Records contained in a dataset:
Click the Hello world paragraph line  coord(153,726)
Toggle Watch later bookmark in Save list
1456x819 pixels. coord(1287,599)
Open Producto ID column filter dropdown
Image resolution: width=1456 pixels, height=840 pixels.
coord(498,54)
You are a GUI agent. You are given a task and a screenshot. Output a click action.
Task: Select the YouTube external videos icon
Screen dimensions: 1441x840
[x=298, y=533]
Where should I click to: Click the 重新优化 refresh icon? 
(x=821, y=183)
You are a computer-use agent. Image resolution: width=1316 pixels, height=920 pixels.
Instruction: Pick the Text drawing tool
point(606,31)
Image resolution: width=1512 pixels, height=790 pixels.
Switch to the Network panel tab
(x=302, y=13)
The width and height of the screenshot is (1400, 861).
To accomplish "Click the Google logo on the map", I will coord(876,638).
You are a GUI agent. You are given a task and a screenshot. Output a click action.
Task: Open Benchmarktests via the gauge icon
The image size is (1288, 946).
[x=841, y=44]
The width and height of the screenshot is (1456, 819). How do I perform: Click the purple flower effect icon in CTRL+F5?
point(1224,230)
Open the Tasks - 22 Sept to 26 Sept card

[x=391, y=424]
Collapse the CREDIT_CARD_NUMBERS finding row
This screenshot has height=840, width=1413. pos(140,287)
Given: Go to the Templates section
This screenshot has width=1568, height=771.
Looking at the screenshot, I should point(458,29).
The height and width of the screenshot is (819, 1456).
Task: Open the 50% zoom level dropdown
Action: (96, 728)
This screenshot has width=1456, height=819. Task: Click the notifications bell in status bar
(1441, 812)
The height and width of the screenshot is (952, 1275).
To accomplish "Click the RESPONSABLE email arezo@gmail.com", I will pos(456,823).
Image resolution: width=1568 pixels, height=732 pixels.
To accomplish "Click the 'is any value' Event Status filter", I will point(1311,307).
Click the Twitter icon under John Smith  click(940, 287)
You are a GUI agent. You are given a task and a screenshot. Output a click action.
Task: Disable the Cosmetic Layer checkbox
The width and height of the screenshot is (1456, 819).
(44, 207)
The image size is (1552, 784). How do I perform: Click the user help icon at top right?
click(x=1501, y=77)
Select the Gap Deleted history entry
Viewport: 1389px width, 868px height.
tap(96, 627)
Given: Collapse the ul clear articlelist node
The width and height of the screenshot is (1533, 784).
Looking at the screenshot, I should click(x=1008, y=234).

Work order:
Copy the records above exactly, beginning at the line that contains "This screenshot has width=1456, height=819." and stopping after the line that contains "Image resolution: width=1568".

Worked solution:
This screenshot has width=1456, height=819. Task: Click the notifications bell in status bar
(1441, 812)
The height and width of the screenshot is (952, 1275).
To accomplish "Click the RESPONSABLE email arezo@gmail.com", I will pos(456,823).
Image resolution: width=1568 pixels, height=732 pixels.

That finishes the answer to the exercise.